*Work item:*
Set the data down once more, exactly as it is written.

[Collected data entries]
--
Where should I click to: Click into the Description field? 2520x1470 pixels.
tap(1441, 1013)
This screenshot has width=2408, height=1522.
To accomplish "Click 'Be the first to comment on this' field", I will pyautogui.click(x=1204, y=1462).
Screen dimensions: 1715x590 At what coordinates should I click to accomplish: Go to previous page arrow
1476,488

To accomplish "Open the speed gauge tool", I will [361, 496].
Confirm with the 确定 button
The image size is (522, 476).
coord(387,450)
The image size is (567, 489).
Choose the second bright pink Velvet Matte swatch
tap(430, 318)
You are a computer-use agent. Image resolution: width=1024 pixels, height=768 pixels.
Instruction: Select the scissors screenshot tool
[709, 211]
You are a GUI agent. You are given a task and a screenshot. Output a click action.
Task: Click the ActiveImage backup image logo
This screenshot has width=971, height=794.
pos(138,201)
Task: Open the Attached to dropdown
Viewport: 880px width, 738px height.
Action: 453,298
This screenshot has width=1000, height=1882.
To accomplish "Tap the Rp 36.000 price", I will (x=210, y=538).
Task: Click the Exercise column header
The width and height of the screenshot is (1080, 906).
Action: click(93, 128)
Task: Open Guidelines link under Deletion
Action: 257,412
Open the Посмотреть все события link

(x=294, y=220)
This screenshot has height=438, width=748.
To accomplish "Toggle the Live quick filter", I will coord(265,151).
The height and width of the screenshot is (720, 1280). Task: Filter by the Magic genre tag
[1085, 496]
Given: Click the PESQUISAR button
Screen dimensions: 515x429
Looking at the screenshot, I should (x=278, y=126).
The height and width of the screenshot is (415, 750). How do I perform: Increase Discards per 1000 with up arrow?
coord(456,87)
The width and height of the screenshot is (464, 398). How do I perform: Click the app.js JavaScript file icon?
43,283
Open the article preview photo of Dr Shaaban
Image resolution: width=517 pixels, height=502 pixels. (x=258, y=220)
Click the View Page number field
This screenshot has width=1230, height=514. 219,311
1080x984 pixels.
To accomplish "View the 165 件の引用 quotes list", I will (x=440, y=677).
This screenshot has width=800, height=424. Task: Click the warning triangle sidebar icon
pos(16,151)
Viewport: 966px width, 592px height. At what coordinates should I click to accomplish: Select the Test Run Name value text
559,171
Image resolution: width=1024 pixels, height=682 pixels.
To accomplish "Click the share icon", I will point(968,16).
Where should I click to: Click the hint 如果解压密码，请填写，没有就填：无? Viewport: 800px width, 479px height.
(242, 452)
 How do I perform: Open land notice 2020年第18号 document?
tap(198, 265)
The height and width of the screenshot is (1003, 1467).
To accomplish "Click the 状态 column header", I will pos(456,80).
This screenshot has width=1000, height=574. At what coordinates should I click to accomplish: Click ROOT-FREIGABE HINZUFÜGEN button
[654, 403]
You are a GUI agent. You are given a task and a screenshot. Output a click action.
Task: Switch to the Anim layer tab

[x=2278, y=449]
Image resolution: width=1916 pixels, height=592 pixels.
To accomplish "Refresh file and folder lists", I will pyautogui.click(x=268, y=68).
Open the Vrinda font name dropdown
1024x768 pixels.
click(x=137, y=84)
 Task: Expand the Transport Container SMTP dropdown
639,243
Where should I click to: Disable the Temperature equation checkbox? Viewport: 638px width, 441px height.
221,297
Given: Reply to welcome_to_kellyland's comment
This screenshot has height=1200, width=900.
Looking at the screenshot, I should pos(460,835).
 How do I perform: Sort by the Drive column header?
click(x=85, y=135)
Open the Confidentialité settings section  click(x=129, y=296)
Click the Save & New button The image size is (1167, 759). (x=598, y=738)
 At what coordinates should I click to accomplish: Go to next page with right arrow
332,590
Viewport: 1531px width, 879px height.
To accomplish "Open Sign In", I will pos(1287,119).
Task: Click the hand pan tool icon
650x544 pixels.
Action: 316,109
--
*Solved exercise:*
Where should I click to: Click into the Description field? 2520x1470 pixels.
tap(1441, 1013)
This screenshot has width=2408, height=1522.
To accomplish "Click 'Be the first to comment on this' field", I will pyautogui.click(x=1204, y=1462).
Screen dimensions: 1715x590 At what coordinates should I click to accomplish: Go to previous page arrow
1476,488

To accomplish "Open the speed gauge tool", I will [361, 496].
Confirm with the 确定 button
The image size is (522, 476).
coord(387,450)
The image size is (567, 489).
Choose the second bright pink Velvet Matte swatch
tap(430, 318)
You are a computer-use agent. Image resolution: width=1024 pixels, height=768 pixels.
Instruction: Select the scissors screenshot tool
[709, 211]
You are a GUI agent. You are given a task and a screenshot. Output a click action.
Task: Click the ActiveImage backup image logo
This screenshot has width=971, height=794.
pos(138,201)
Task: Open the Attached to dropdown
Viewport: 880px width, 738px height.
Action: 453,298
This screenshot has width=1000, height=1882.
To accomplish "Tap the Rp 36.000 price", I will (x=210, y=538).
Task: Click the Exercise column header
The width and height of the screenshot is (1080, 906).
Action: click(93, 128)
Task: Open Guidelines link under Deletion
Action: 257,412
Open the Посмотреть все события link

(x=294, y=220)
This screenshot has height=438, width=748.
To accomplish "Toggle the Live quick filter", I will coord(265,151).
The height and width of the screenshot is (720, 1280). Task: Filter by the Magic genre tag
[1085, 496]
Given: Click the PESQUISAR button
Screen dimensions: 515x429
Looking at the screenshot, I should (x=278, y=126).
The height and width of the screenshot is (415, 750). How do I perform: Increase Discards per 1000 with up arrow?
coord(456,87)
The width and height of the screenshot is (464, 398). How do I perform: Click the app.js JavaScript file icon?
43,283
Open the article preview photo of Dr Shaaban
Image resolution: width=517 pixels, height=502 pixels. (x=258, y=220)
Click the View Page number field
This screenshot has width=1230, height=514. 219,311
1080x984 pixels.
To accomplish "View the 165 件の引用 quotes list", I will (x=440, y=677).
This screenshot has width=800, height=424. Task: Click the warning triangle sidebar icon
pos(16,151)
Viewport: 966px width, 592px height. At what coordinates should I click to accomplish: Select the Test Run Name value text
559,171
Image resolution: width=1024 pixels, height=682 pixels.
To accomplish "Click the share icon", I will point(968,16).
Where should I click to: Click the hint 如果解压密码，请填写，没有就填：无? Viewport: 800px width, 479px height.
(242, 452)
 How do I perform: Open land notice 2020年第18号 document?
tap(198, 265)
The height and width of the screenshot is (1003, 1467).
To accomplish "Click the 状态 column header", I will pos(456,80).
This screenshot has width=1000, height=574. At what coordinates should I click to accomplish: Click ROOT-FREIGABE HINZUFÜGEN button
[654, 403]
You are a GUI agent. You are given a task and a screenshot. Output a click action.
Task: Switch to the Anim layer tab

[x=2278, y=449]
Image resolution: width=1916 pixels, height=592 pixels.
To accomplish "Refresh file and folder lists", I will pyautogui.click(x=268, y=68).
Open the Vrinda font name dropdown
1024x768 pixels.
click(x=137, y=84)
 Task: Expand the Transport Container SMTP dropdown
639,243
Where should I click to: Disable the Temperature equation checkbox? Viewport: 638px width, 441px height.
221,297
Given: Reply to welcome_to_kellyland's comment
This screenshot has height=1200, width=900.
Looking at the screenshot, I should pos(460,835).
 How do I perform: Sort by the Drive column header?
click(x=85, y=135)
Open the Confidentialité settings section  click(x=129, y=296)
Click the Save & New button The image size is (1167, 759). (x=598, y=738)
 At what coordinates should I click to accomplish: Go to next page with right arrow
332,590
Viewport: 1531px width, 879px height.
To accomplish "Open Sign In", I will pos(1287,119).
Task: Click the hand pan tool icon
650x544 pixels.
Action: 316,109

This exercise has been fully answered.